Мазурук И.П., Лебедев А.А.
«Летчики-испытатели Аэрофлота»

Главный испытательный

    "Для меня первый полет на Северный полюс был, - рассказывает Мазурук, - пожалуй, еще и главным испытательным полетом в моей жизни. Ведь именно за его выполнение я был удостоен звания Героя Советского Союза. К тому же попасть в четверку командиров кораблей, которым доверена судьба папанинцев и всей экспедиции, - задача не менее сложная, чем сам полет. А для меня он сложился вдвойне драматически, то есть так, что хуже не придумаешь...".
    Уникальнейшая экспедиция, суровый отбор кандидатов на полет, сложнейшие тренировки и т. д. Наконец все позади, мы - на острове Рудольфа, почти в трех тысячах километров от Москвы и в девятистах - от полюса. На куполе острова стоят наши четыре машины. Живем внизу. Наверх "взлетаем" на лыжах, ухватившись за стропы грузового парашюта, который тащит ветер. Вниз - своим ходом по снежной трассе, ее сложности горнолыжники позавидуют. Я молод, самоуверен, к тому же, наконец, принято решение о том, что моя машина, до сих пор резервная, тоже идет на полюс.

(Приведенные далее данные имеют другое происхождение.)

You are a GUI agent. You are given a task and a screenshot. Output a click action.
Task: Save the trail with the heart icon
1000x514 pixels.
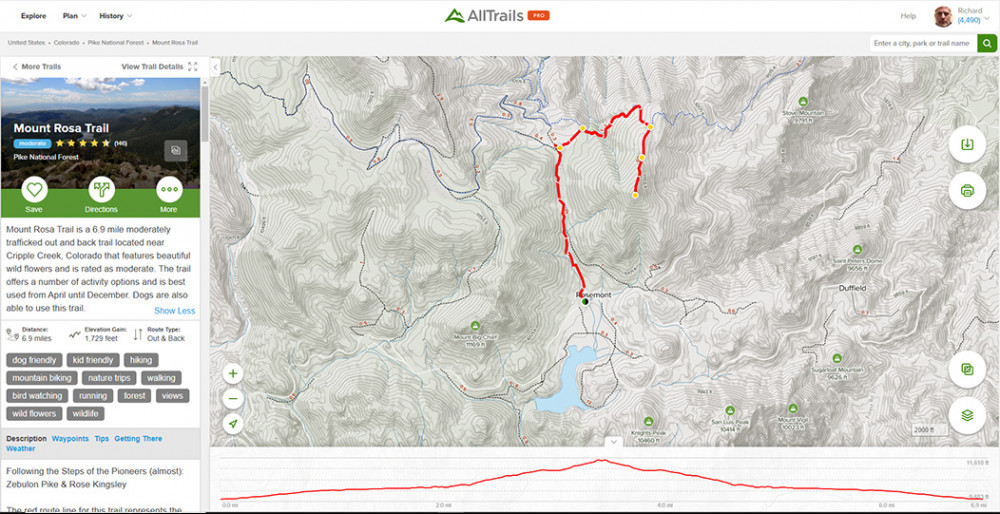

    Не задумываясь, прибиваю сапоги к лыжам (о слаломных ботинках мы и не слыхивали) и - да здравствует скорость! - вниз, сломя голову. Голова-то цела осталась, а вот правая нога - в гипсе. Отчаяние, крушение всех надежд, жгучий стыд. Мне доверили дело государственной важности, а я как мальчишка... Дни тянулись мучительно долго, мне хотелось, чтобы пытка эта закончилась, чтобы скорей улетели все на полюс. Но... нет летной погоды.
    В один из таких "черных" дней, когда я мрачно созерцал потолок из бревен, открылась дверь и вошел начальник экспедиции Отто Юльевич Шмидт. Разделся, присел молча на краешек кровати. Не знаю, что уж он прочел в моих глазах, но вдруг улыбнулся в бороду и тихонько так, заговорщицки сказал: "Ничего, Илюша, полетишь. Полетишь на полюс, я тебе обещаю".
    Какой душой, каким сердцем нужно обладать, чтобы принять такое решение?! Ведь даже я сам приговорил себя к отстранению от полета. И справедливо приговорил. А он... Тридцать лет мне было. Теперь, с высоты своего жизненного опыта, я понимаю всю великую мудрость Шмидта. Сломать человека несложно, гораздо сложнее уберечь его от слома. Я не знаю, как сложилась бы моя судьба, не прими Шмидт своего решения. Не знаю. На полюс я полетел, только вел машину с помощью... костыля. И, говорит, неплохо с этим справился.
    А вот то, что больше никогда я не позволял себе "шуточек и штучек" в работе, - это точно. Потому и летал долго.
    Собственно тот наш полет и начался со Шмидта. Мне выпало счастье знать его довольно близко, мы дружили семьями. Лучше всего говорят о нем его дела. Член партии с 1918 года, Отто Юльевич был не только крупным ученым-математиком, астрономом, геофизиком, но и неутомимым общественным деятелем, организатором, путешественником. В 1932 году экспедиция на "Сибирякове" под его руководством впервые прошла за одну навигацию из Архангельска в Тихий океан. Спустя два года - участник челюскинской эпопеи. Семь лет он был начальником Главсевморпути... Челюскинская эпопея и героическая работа летчиков тогда и натолкнула Шмидта на мысль о проведении именно воздушной экспедиции на полюс.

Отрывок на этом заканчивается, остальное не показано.